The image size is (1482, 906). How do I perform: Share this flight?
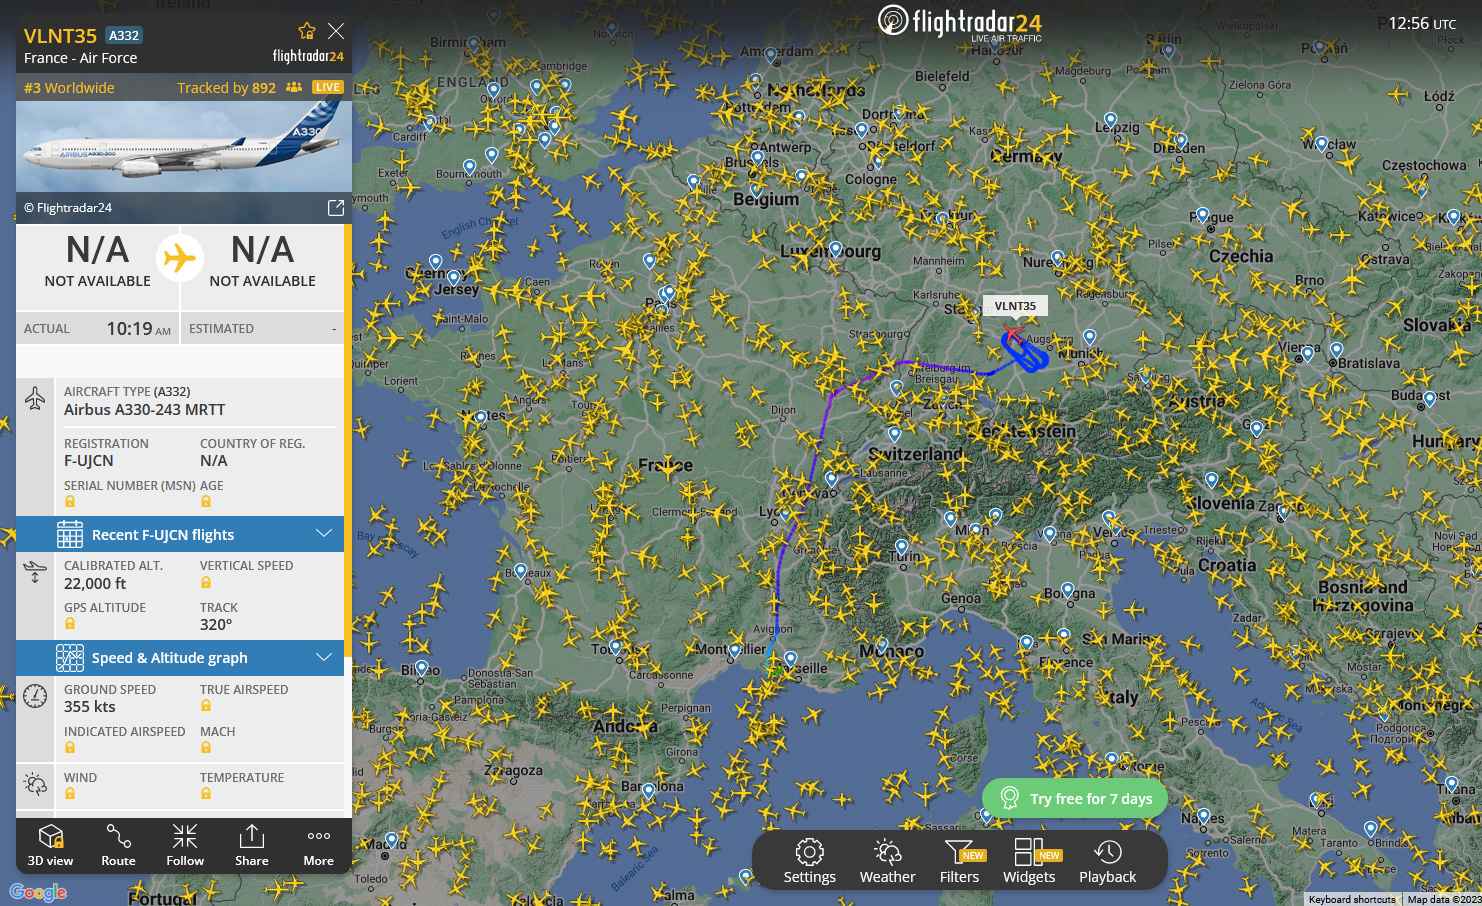(x=252, y=845)

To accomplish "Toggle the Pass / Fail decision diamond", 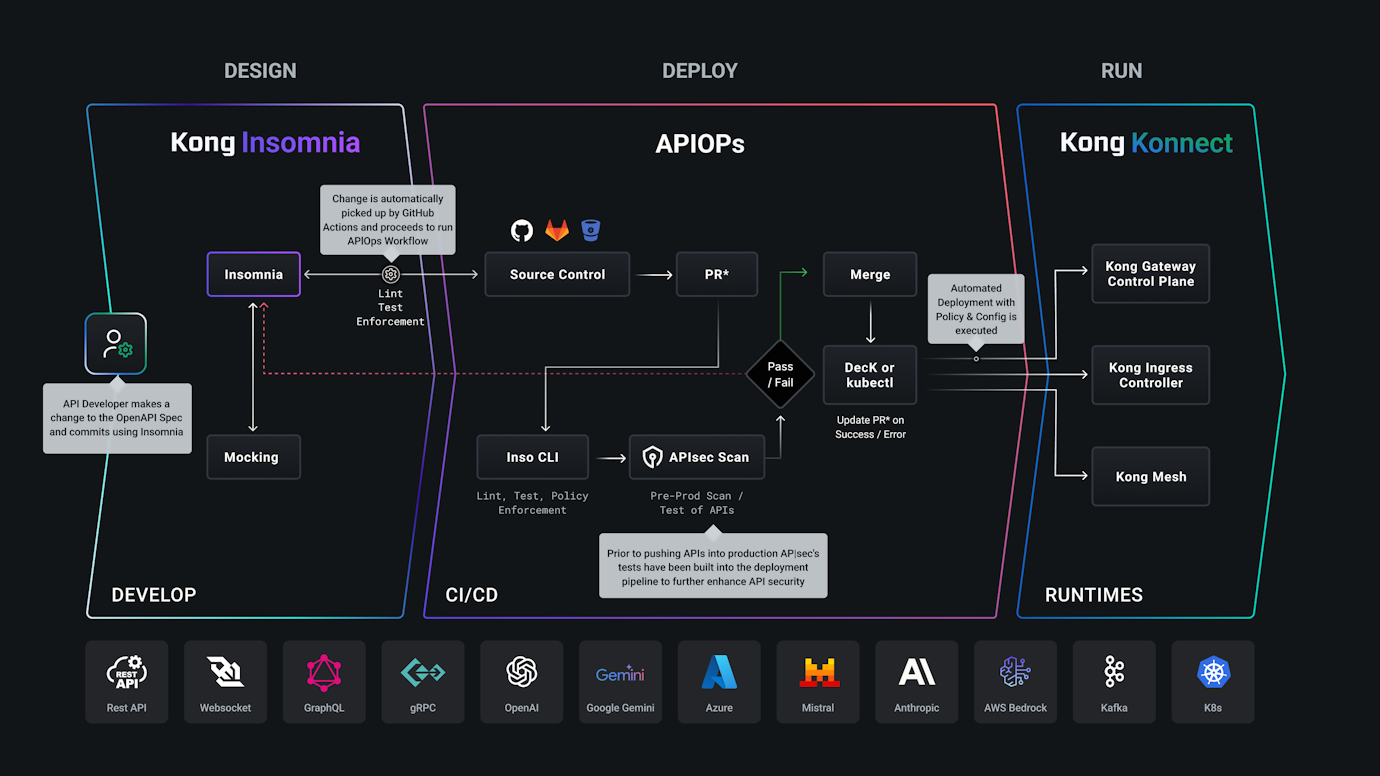I will [780, 374].
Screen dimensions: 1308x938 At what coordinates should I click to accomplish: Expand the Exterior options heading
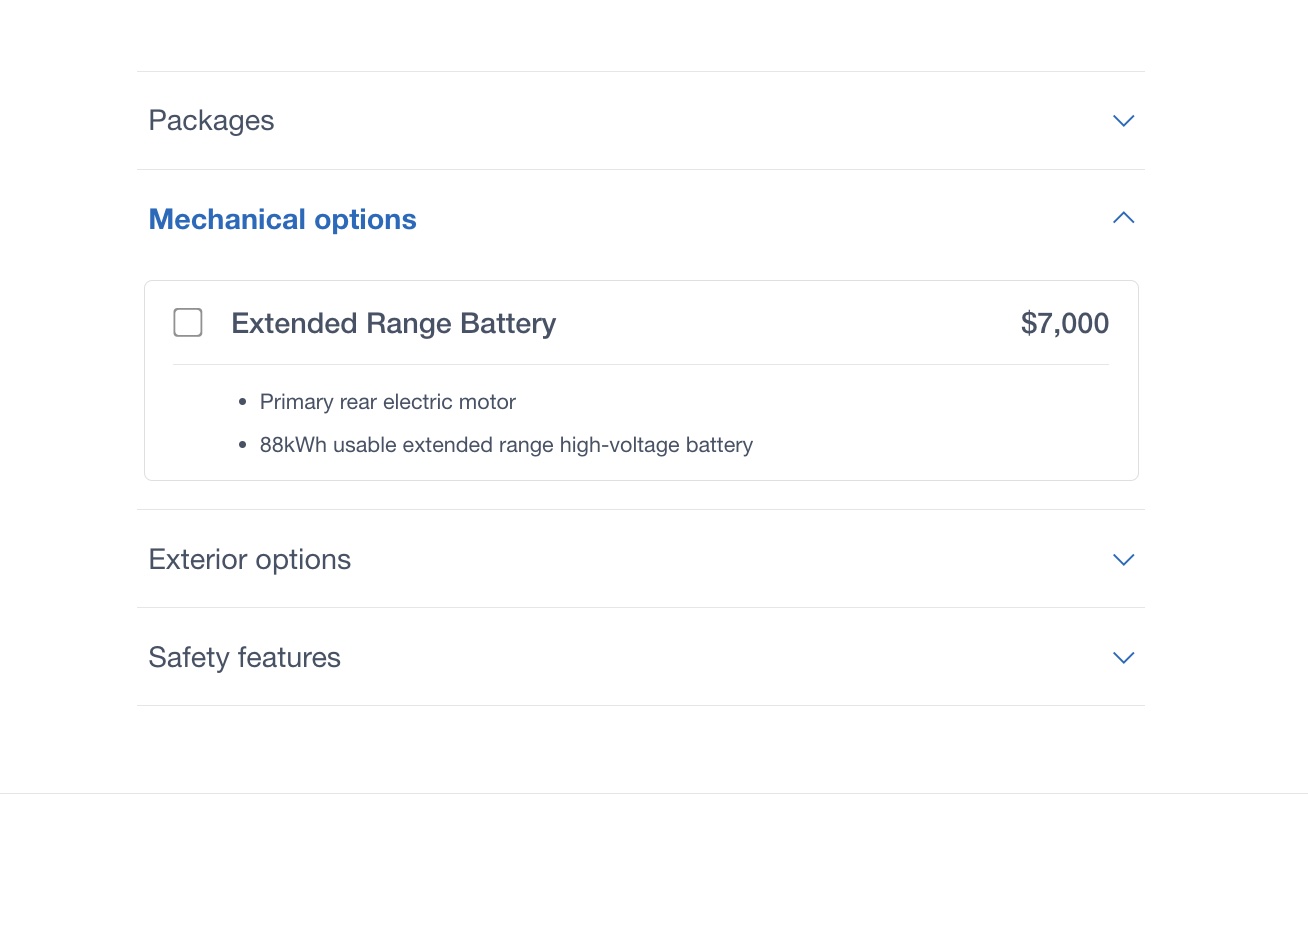(249, 560)
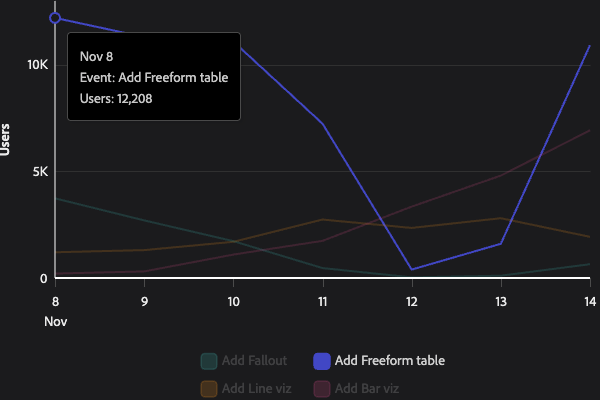Click the Users y-axis title
The height and width of the screenshot is (400, 600).
pos(7,139)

=====

• **GOAL OF THE EXERCISE**:
The line containing "Screen dimensions: 1308x938" and every line after it, up to the last line of the data, should be returned exactly, without the pictures.

• **SOLUTION TO THIS EXERCISE**:
Screen dimensions: 1308x938 At what coordinates should I click to accomplish: Expand the Exterior options heading
(249, 560)
Click the Users y-axis title
The height and width of the screenshot is (400, 600).
pos(7,139)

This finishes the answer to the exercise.